Trinity Friends and Family,
As I re-read the email I sent out earlier, it did not sit right with me. It felt too empty and did not do justice to the depth of pain our nation is experiencing in the wake of the shootings in Connecticut. So, for the first time, I want what the kids call a “Do Over” on an email to the church. Here goes:
Last week I preached on Joy and Joy was the last thing I was feeling after what happened in Connecticut. Any of the other three Advent themes (Hope, Peace, Love) would have been easier–better. But the season called for Joy. And so we embraced the mystery of God and tried to put our best foot forward.
This Sunday I will be preaching about The Gift of Love from John 13:31-35. It is here that Jesus gives us a new commandment: Love one another. This certainly feels more difficult than ever right now. The love that children show is so pure, Jesus lifts it up as the path for all of us. The murder of children pushes us into the raw abyss of suffering. It the back of our minds, we know this abyss is ever present, but we busy ourselves with things of this world that distract us.
Now as a nation, we find ourselves staring blindly into the depths of a darkness that is that intractable blend of human brokenness and evil. This is another layer of the abyss than what is revealed by a tornado, a tsunami, a car wreck because these things are outside of us. This darkness lurks within our very nature. Humans alone on this planet can choose evil or good.
Jesus walked into a world every bit as broken as ours and somehow calls for us to love one another.

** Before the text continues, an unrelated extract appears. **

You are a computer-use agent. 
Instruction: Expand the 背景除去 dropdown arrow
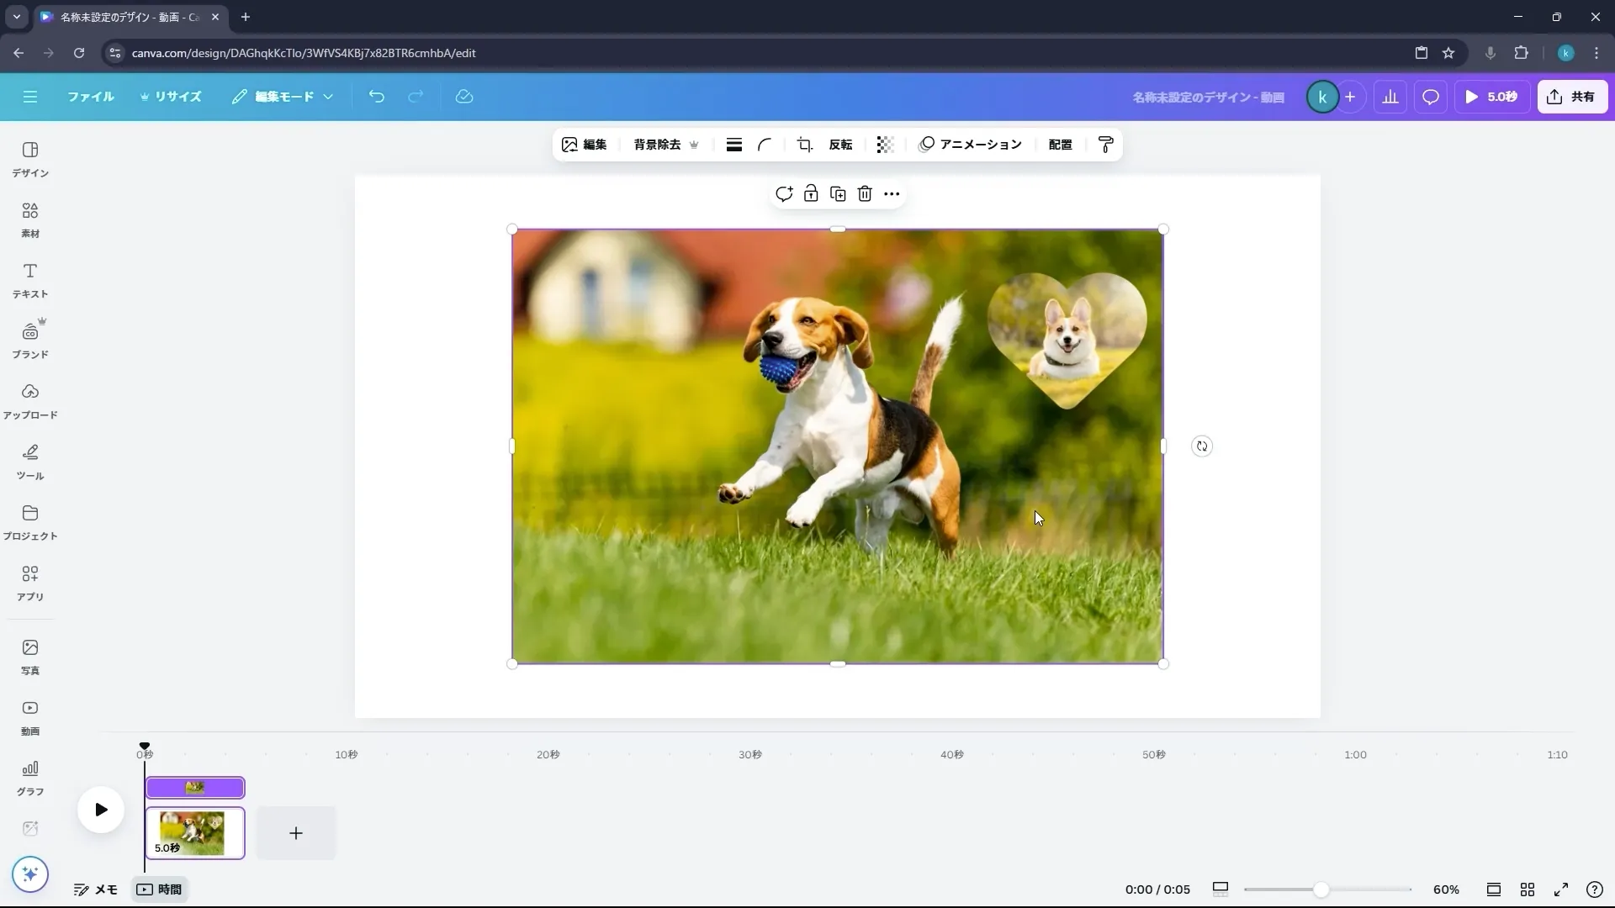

Jesus’ is the voice that parts the darkness, that shows a light, a way forward. Jesus juxtaposes the way of the world with the way of God; our kingdoms with God’s Kingdom. Jesus invites us not only to tolerate our humanity but love ourselves and one another still. Jesus invites us to embrace the impossible mystery of God’s love for us.
There are many temptations that present themselves at times like these. So, I close with one of the great prophets of our time:
The ultimate weakness of violence is that it is a descending spiral,
begetting the very thing it seeks to destroy.

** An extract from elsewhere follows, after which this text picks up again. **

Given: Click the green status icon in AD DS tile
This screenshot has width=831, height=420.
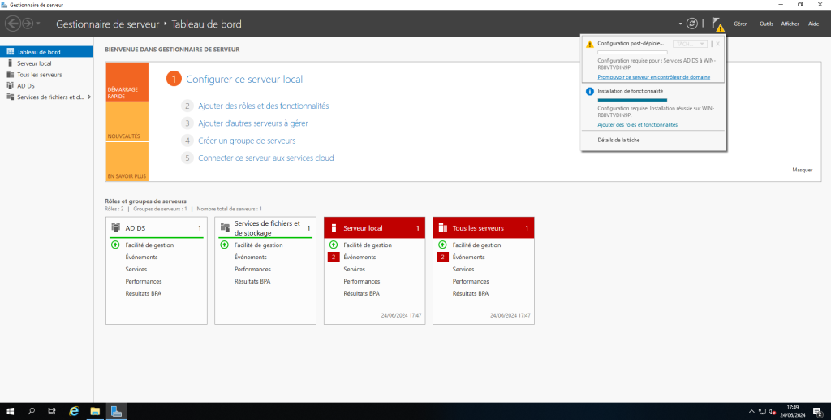Looking at the screenshot, I should click(114, 245).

Instead of diminishing evil, it multiplies it.
Through violence you may murder the liar,
but you cannot murder the lie, nor establish the truth.
Through violence you may murder the hater,
but you do not murder hate.
In fact, violence merely increases hate.
So it goes.
Returning violence for violence multiplies violence,
adding deeper darkness to a night already devoid of stars.
Darkness cannot drive out darkness:
only light can do that.
Hate cannot drive out hate: only love can do that.
Dr. Martin Luther King, Jr.
Let’s gather for worship on this fourth Sunday of Advent, reach out to the coming Christ Child, and see if we can’t extend the Kingdom of Love a little further.